### TASK OBJECTIVE
In the text on education during the pandemic, how many children does the UN estimate have been excluded from remote learning?
### PAGE TEXT
The latest updates about Oxford University Press around the world
In this regular series, colleagues from across OUP worldwide share their views and insights into how their markets are navigating the changes facing our industry, and what the future has in store.
With last month marking one year since lockdown measures were imposed in most countries across the world, it’s time to take stock and consider how our world has significantly changed, including the way education has adapted to ensure teaching and learning can continue. The way we live, work and learn has transformed, with remote teaching and learning becoming the new way of life for many. Teachers, parents and students have adapted quickly and should be praised for their resilience, but the impact of these changes on learners could be both profound and lasting. While many assume that hybrid learning will become the norm, with so much uncertainty remaining, despite the vaccine roll out, it’s hard to truly know what the future of education will look like.
While online learning became the default method for learning and allowed education to continue for many, the UN estimates that nearly 500 million children, especially those in poorer countries or rural areas, have been excluded from remote learning due to a lack of technology or resources. Further to this, Oxfam estimates that the pandemic will reverse the last 20 years of global progress on girls’ education, which in turn will further increase poverty and deepen existing gender inequalities. This comes after the UK Prime Minister said earlier this year that supporting girls’ education in developing countries was key to improving the health, wealth and security in communities facing poverty.
It’s no surprise that these realities are having a detrimental impact on wellbeing for many young people. From our work with teachers, trainers and experts across the globe and in different teaching contexts, we know that students’ mental health was a concern before the pandemic, with a rise in those reporting symptoms of anxiety and depression. But with the events of the past year, evidence now suggests that the problem has substantially worsened, and the global mental health crisis has exacerbated. Data from Save the Children revealed that children worldwide are at risk of lasting psychological distress due to coronavirus, while academics at the University of Bath say this negative impact could continue for 10 years or more.
######
### EXTRACTED DATA
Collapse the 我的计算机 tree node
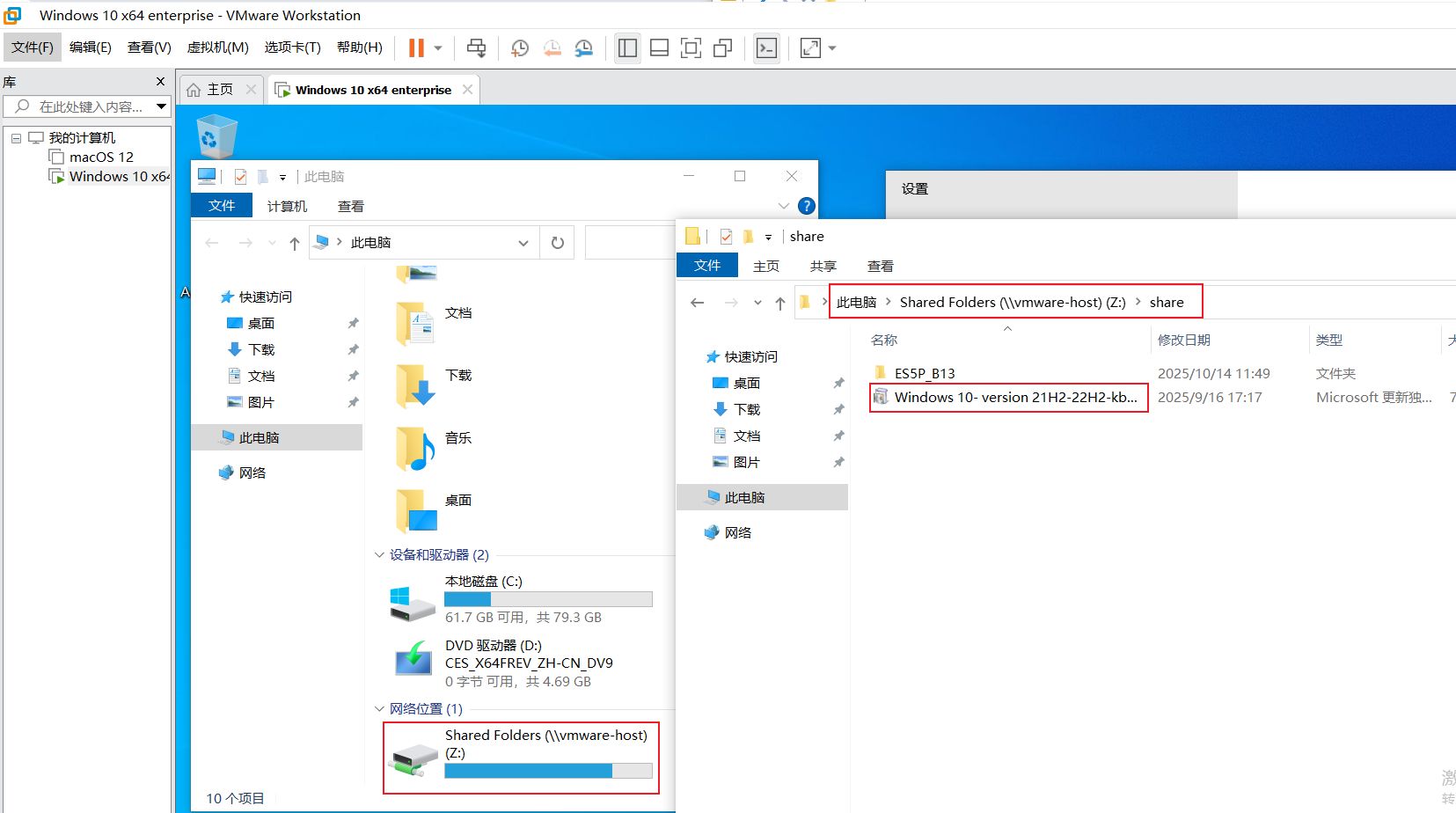Screen dimensions: 1456x813 click(16, 138)
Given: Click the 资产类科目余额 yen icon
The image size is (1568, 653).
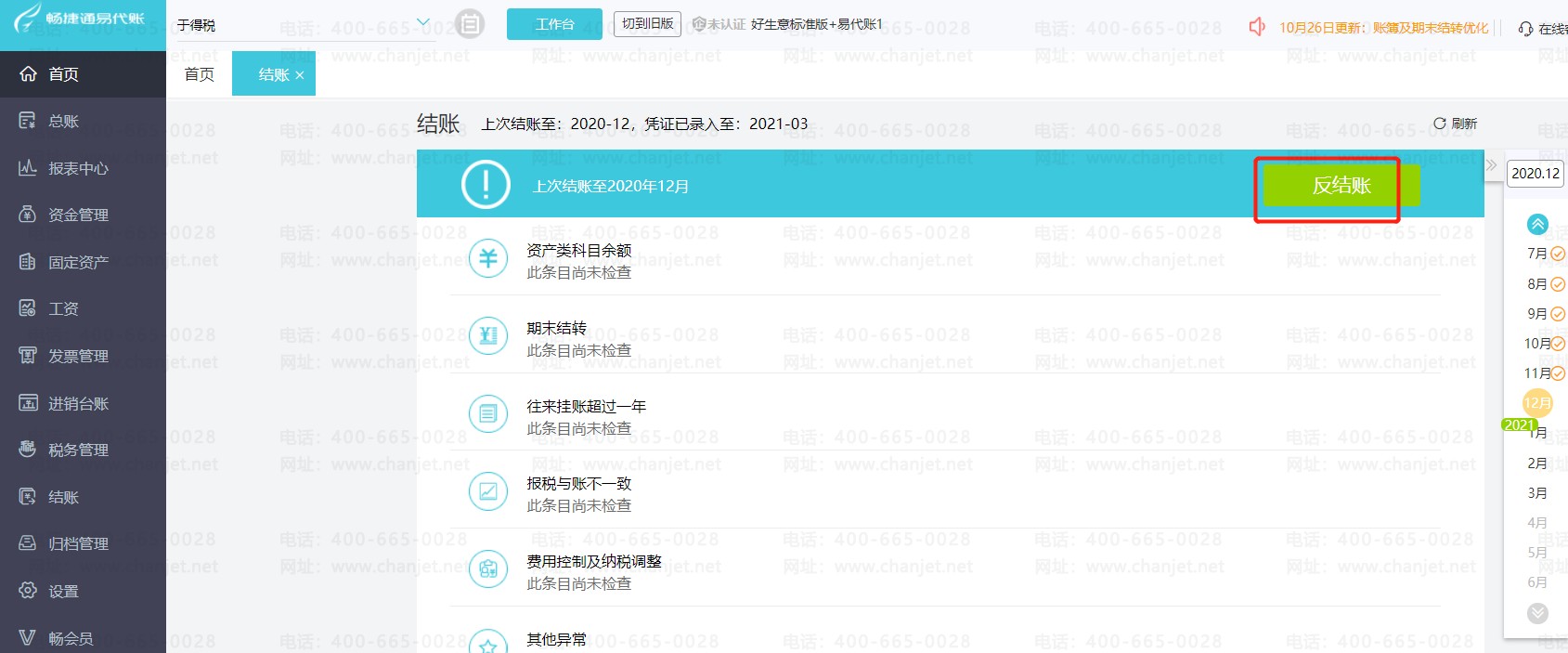Looking at the screenshot, I should point(488,258).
######
### WRITTEN REPLY
Nearly 500 million children.